A new cache of hundreds of emails obtained from the Department of Education (DOE) through the Freedom of Information Act shows that for one brief event at the Air & Space Museum in March, at least 21 employees and at least 150 emails were required to arrange President Donald Trump’s daughter’s presence.
Me and my peers, we’re working really hard at being moms and sisters and professionals.
No doubt this is true, but having the luxury to forgo self-sufficiency in favor of others taking care of every last detail is something to which the vast majority of moms - working or not - simply can't relate.
The staff hours, angst and emailing that goes into putting a political “principal” like Ivanka Trump, assistant to the president, on stage at any event in Washington is always an exercise in theatrical production and people-management skills, what with the squads of coat-brushing, purse-holding, door-opening flunkies fighting for face time. But in this case, it required the mobilization of at least 21 government employees (some of the emails were fully redacted) to choreograph less than an hour in the schedule of a woman who was not yet an official employee. And high-ranking DOE staff were happy to oblige. "I don't own a blow-dryer - I don't know how to use it. Most mornings, I walk to work with my hair wet." - Ivanka Trump, 2016 interview with NewBeaty
From the typical details one might expect to see handled by office staff to mindfulness paid to social media, Trump was duly covered:
The emails highlight the careful attention paid to Ivanka’s branding on social media—and SnapChat’s involvement in that endeavor. On March 21, [Julie] Radford emailed [Josh] Venable that “SnapChat recently expressed interest in having Ivanka snapchat from events that engage with ‘young people’—would your team be open to something like that?”

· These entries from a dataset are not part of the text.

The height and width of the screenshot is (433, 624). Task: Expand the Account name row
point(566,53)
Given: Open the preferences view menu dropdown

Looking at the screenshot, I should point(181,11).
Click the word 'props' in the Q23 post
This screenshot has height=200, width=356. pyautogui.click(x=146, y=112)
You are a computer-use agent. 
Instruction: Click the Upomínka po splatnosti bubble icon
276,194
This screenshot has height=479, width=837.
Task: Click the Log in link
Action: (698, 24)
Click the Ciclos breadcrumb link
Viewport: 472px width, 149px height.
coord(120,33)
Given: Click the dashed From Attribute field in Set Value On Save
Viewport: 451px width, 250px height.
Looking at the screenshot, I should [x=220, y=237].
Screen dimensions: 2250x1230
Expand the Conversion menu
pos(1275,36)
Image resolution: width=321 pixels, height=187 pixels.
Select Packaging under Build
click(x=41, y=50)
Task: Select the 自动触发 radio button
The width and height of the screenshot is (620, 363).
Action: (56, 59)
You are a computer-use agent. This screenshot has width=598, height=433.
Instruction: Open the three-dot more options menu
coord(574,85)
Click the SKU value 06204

After a few last minute snags, Ivanka Trump made a 45 minute appearance, and the Department of Education event was a success.
A panic ensued during the final days before the event, as Ivanka’s staff was unable to give the DOE organizers a time for her arrival and departure, even as the participants were doing a walkthrough. “[S]o sorry to bug,” wrote DOE staffer Laura Riggs, one of several emails to the White House that tried to get a final time. “Any way we can nail down her arrival/departure today?” Radford replied that they had scheduled Ivanka for 45 minutes (the organizers wanted an hour and a half) but were "working to move things around" to arrive a little earlier to comply with DOE's plan.